FlexBuffers: The Zero-Copy Data Layer
FlexBuffers, part of Google's FlatBuffers project, is a self-describing binary format that Reaktor uses as its universal data format. Unlike JSON, FlexBuffers data can be accessed without parsing or deserialization, leading to massive performance gains.
The Role of FlexBuffers
Reaktor uses FlexBuffers in three critical roles:
1. FFI Wire Format
When data crosses language boundaries (e.g., Kotlin ↔ C++ ↔ JavaScript), it must be serialized.
- Zero-copy on the reader side: The receiver reads directly from the byte buffer.

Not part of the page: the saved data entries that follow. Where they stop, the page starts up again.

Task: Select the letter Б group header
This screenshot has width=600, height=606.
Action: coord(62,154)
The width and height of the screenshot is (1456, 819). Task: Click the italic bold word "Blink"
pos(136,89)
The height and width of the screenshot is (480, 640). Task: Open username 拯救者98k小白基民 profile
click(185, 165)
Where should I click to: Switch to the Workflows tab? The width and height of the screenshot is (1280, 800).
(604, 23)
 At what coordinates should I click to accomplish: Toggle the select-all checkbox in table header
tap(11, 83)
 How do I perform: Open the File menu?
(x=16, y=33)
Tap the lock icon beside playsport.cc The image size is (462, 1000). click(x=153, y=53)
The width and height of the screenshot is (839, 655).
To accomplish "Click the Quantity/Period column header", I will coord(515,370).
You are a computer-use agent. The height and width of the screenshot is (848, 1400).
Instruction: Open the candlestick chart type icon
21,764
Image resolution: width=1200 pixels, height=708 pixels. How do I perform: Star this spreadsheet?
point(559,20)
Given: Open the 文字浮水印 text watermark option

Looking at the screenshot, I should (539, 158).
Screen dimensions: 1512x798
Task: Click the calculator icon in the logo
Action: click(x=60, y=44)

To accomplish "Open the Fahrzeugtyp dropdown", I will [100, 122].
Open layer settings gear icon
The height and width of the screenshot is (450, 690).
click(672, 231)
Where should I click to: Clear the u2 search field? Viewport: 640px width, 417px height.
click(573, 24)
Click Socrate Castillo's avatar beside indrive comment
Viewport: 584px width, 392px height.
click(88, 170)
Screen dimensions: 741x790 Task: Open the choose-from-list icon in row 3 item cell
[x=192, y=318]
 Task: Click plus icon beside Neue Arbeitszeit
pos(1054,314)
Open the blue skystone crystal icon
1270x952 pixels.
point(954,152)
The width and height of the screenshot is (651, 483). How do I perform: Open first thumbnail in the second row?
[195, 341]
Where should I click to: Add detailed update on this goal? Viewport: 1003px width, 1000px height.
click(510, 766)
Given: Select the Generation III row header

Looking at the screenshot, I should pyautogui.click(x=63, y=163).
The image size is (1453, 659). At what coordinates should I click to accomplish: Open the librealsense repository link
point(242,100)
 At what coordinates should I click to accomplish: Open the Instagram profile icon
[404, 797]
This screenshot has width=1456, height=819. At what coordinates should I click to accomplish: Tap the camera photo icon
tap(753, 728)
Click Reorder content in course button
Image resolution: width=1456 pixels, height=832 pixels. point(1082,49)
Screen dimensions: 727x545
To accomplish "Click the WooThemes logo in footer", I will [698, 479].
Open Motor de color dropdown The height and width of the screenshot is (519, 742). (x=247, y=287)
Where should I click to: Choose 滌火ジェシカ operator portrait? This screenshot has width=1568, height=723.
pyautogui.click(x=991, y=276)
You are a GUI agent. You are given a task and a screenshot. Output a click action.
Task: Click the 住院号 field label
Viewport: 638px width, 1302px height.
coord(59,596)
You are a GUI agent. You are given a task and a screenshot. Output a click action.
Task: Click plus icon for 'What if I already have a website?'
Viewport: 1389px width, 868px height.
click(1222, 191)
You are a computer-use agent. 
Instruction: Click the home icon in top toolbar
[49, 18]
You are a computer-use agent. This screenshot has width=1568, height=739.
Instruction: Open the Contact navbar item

- Language-agnostic: Can be called from Kotlin/Native, Swift, Dart, C#, Erlang, and JavaScript.
- Schema DSL Integration: Annotated Kotlin schemas generate typed accessors for every language.
2. Object Cache (ObjectStore)
Reaktor's ObjectStore (reaktor-db) is a key-value store backed by SQLite.
- Cache hit without deserialization: Reading a byte buffer and accessing fields directly drops access time from ~2ms to 0.1ms.
- Partial reads: Only the required fields are read, whereas JSON requires parsing the entire string.
- Cache-to-wire zero-copy: When sending a cached object over the network or FFI, the byte buffer is sent directly.
3. Network Transport
FlexBuffers is the wire format for all Reaktor transports, including HTTP, Mesh DataChannels, Pub/Sub, and Actor mailboxes. Content negotiation (JSON for debugging, FlexBuffer for production) is handled at the Service layer.
Schema DSL: Single Source of Truth
Reaktor uses annotated Kotlin data classes with FlexBuffer serialization as the canonical schema definition. These are processed by the reaktor-compiler (KSP) to generate artifacts for every target:
- Kotlin: Service layer, ObjectStore, and graph port types.
- TypeScript: Interface, decoder, and JSON type guards.
- Dart: Flutter bridge classes.
- Swift: SwiftUI bridge structs.
- C++: High-performance Highway SIMD accessors.
- SQL: Database table generation and migration scripts.
- API Routes: HTTP route handlers and OpenAPI specifications.